Excerpted passage

______________________________

Chief Justice John Roberts figured out how to solve a problem like Antonin Scalia.
In February, when the high court heard Shelby County, Alabama’s challenge to a core section of the Voting Rights Act, Justice Scalia blurted out that the 1965 landmark civil rights law, which ensured that Americans would be able to vote regardless of race, was the “perpetuation of a racial entitlement.” The gasps in the courtroom sounded like a busted airlock.
Roberts, for decades a critic of the Voting Rights Act and a skeptic of government efforts to resolve the lingering effect of racism in American life, had to find a way to neutralize a key part of the law without provoking that sort of reaction. Ever mindful of the legacy of the high court, the chief justice could not allow a decision on the Voting Rights Act to seem rooted in the sort of racial resentment so nakedly expressed by Scalia. On the contrary, Roberts’ opinion repeatedly praises the Voting Rights Act as “immensely successful” before burying it.
Instead of striking down Section 5, the part of the law that mandates that certain parts of the country with histories of discrimination in voting “preclear” their election law changes with the Justice Department, the high court struck Section 4, which determines which parts of the country are covered by Section 5. Instead of proclaiming racism is over, Roberts simply argues that the “formula” for determining which parts of the country should be monitored by the Justice Department is outdated.
“[V]oting discrimination still exists; no one doubts that,” Roberts wrote. “The question is whether the Act’s extraordinary measures, including its disparate treatment of the States, continue to satisfy constitutional requirements.”
Instead of invalidating Section 5 in its entirety, Roberts tells Congress to go back to the drawing board and update its supposedly outdated formula, one he sees as “punishing” the South for sins long past. “While any racial discrimination in voting is too much,” Roberts wrote, “Congress must ensure that the legislation it passes to remedy that problem speaks to current conditions.” This is not Scalia’s cries of “racial entitlement” or Justice Clarence Thomas’ equating of supporters of affirmative action with supporters of Jim Crow, it is an opinion designed to persuade rather than provoke.
Roberts’ contention relies on the notion that the criteria for determining which states are covered by Section 5 is outdated because it supposedly hasn’t been changed since the 1960s. As Justice Ruth Bader Ginsburg points out however, it’s less that the formula hasn’t changed than that the covered states still find creative, even superficially race-neutral ways to disenfranchise voters based on race. Ginsburg points out that a key study considered by Congress when they were reauthorizing the Voting Rights Act in 2006 showed that since 1982, successful voting rights lawsuits were far more likely in the states covered by Section 5.

______________________________

Given records

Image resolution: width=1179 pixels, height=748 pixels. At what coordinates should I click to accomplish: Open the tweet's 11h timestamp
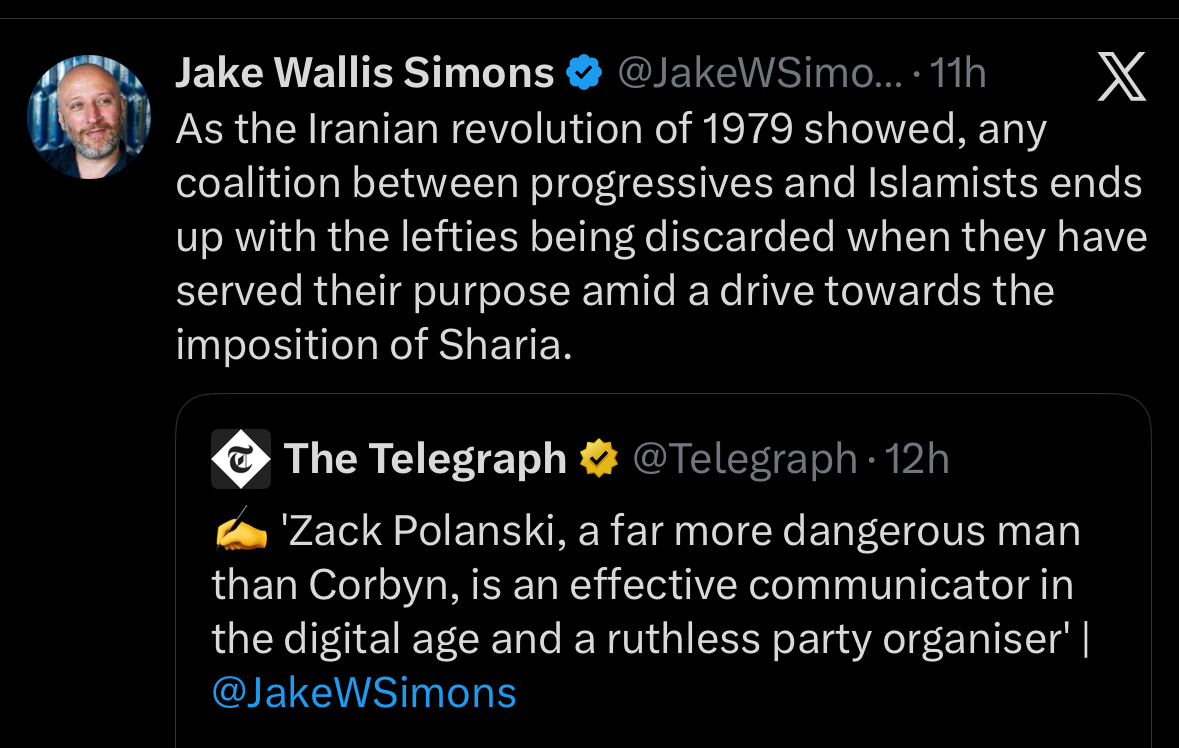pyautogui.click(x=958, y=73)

______________________________

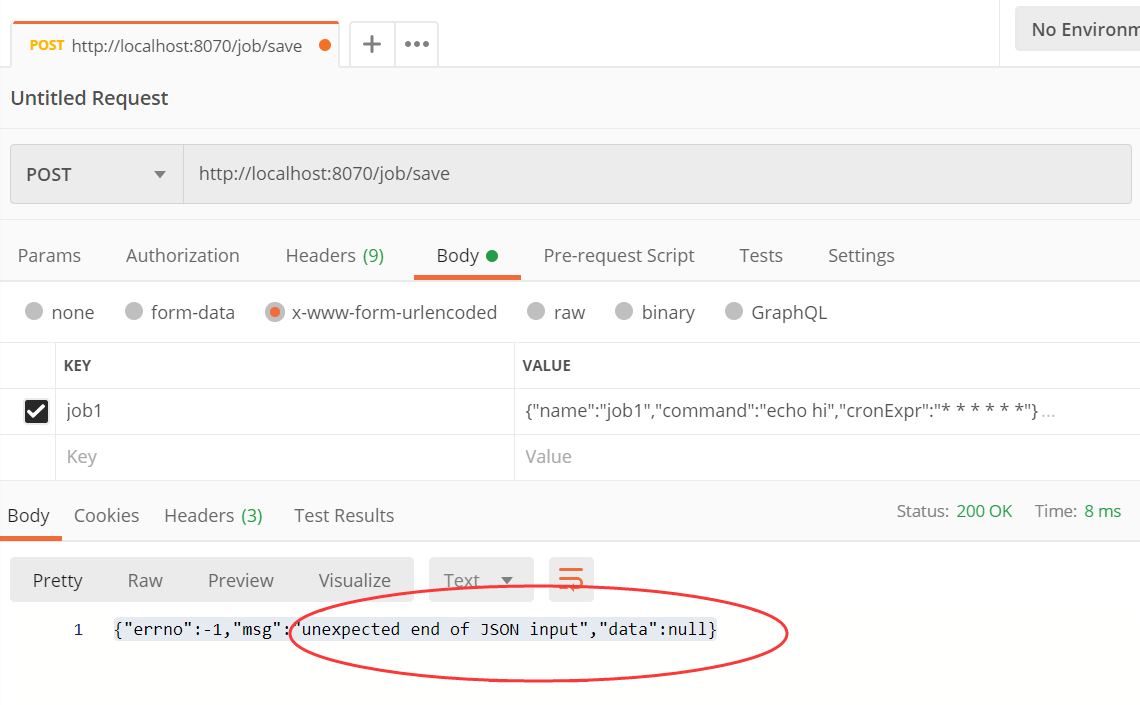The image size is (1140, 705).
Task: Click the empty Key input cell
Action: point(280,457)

______________________________

What to do
Please continue the article on the Supreme Court's Voting Rights Act ruling from its last sentence, not the listing.

Result of the exercise
“Throwing out preclearance when it has worked and is continuing to work to stop discriminatory changes,” Ginsburg writes, “is like throwing away your umbrella in a rainstorm because you are not getting wet.”
Roberts writes that “history did not end in 1965. By the time the Act was reauthorized in 2006, there had been 40 more years of it.” But it’s Roberts, not Congress, and not supporters of the Voting Rights Act, who fails to appreciate everything that’s happened since. Jurisdictions can “bail out” of Section 5 by avoiding attempts to disenfranchise minorities, but for the conservative majority, that is apparently too high a bar to clear. For places like Shelby County with recent violations of the Voting Rights Act, it’s recent history that’s the problem.
With Section 4 invalidated, Section 5 is inoperable rather than dead. By kicking the decision of whether Section 5 the Voting Rights Act lives or dies to Congress, Roberts avoids the blame for its demise. Congress overwhelmingly reauthorized the Voting Rights Act in 2006, but Roberts knows that today’s Republican Party is far more hostile to any cooperation with Democrats, and that a legislative fix for Section 4 is unlikely. Rather than killing a landmark civil rights law by borrowing the racial resentment of Scalia or the historical inversions of Thomas, Roberts chooses a route that appears more narrow but may be no less final, one that better insulates the high court from criticism.
Roberts didn’t kill Section 5, he simply anesthetized a terminally ill patient and left her in the operating room, waiting for a surgeon who will never arrive.